--- START OF Supplied material ---
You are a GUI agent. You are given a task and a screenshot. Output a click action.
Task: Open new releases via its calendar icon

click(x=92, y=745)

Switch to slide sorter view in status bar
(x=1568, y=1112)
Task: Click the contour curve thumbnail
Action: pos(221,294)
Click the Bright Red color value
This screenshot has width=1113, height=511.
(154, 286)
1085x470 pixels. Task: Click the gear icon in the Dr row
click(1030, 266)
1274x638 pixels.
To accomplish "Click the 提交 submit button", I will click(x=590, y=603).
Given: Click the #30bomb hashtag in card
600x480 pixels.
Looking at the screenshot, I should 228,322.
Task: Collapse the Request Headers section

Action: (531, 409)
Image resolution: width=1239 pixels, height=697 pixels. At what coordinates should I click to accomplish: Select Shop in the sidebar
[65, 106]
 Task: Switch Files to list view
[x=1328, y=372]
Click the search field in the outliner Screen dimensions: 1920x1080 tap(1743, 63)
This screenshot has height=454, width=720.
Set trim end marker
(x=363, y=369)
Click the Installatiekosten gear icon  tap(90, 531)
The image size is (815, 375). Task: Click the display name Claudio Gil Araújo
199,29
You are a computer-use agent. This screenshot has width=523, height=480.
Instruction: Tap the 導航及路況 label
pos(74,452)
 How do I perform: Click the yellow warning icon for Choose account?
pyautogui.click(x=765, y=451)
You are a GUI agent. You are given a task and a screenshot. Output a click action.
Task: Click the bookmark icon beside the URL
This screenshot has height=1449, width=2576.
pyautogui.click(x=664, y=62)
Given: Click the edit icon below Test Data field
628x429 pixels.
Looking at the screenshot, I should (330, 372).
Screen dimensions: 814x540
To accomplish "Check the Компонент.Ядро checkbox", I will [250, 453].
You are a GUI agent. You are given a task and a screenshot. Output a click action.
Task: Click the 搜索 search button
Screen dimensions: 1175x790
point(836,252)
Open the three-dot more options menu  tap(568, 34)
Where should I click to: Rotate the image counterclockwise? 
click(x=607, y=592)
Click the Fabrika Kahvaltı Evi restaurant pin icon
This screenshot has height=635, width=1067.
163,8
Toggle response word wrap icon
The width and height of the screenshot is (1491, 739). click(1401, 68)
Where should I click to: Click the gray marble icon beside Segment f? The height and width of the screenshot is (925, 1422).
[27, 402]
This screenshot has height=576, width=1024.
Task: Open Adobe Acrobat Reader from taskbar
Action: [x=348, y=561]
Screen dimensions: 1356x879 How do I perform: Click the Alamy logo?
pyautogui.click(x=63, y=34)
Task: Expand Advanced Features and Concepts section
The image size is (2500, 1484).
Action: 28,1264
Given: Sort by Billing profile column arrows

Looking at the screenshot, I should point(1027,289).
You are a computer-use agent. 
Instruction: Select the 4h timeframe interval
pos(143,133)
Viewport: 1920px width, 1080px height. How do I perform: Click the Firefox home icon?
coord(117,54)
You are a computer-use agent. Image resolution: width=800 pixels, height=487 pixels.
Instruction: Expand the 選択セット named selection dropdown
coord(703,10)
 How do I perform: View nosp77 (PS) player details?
--- END OF Supplied material ---
=== Problem to solve ===
Pick out every line of the material that contains the string "pixels" and copy each one without changes.

=== Answer below ===
1085x470 pixels. Task: Click the gear icon in the Dr row
1274x638 pixels.
600x480 pixels.
Image resolution: width=1239 pixels, height=697 pixels. At what coordinates should I click to accomplish: Select Shop in the sidebar
628x429 pixels.
You are a computer-use agent. Image resolution: width=800 pixels, height=487 pixels.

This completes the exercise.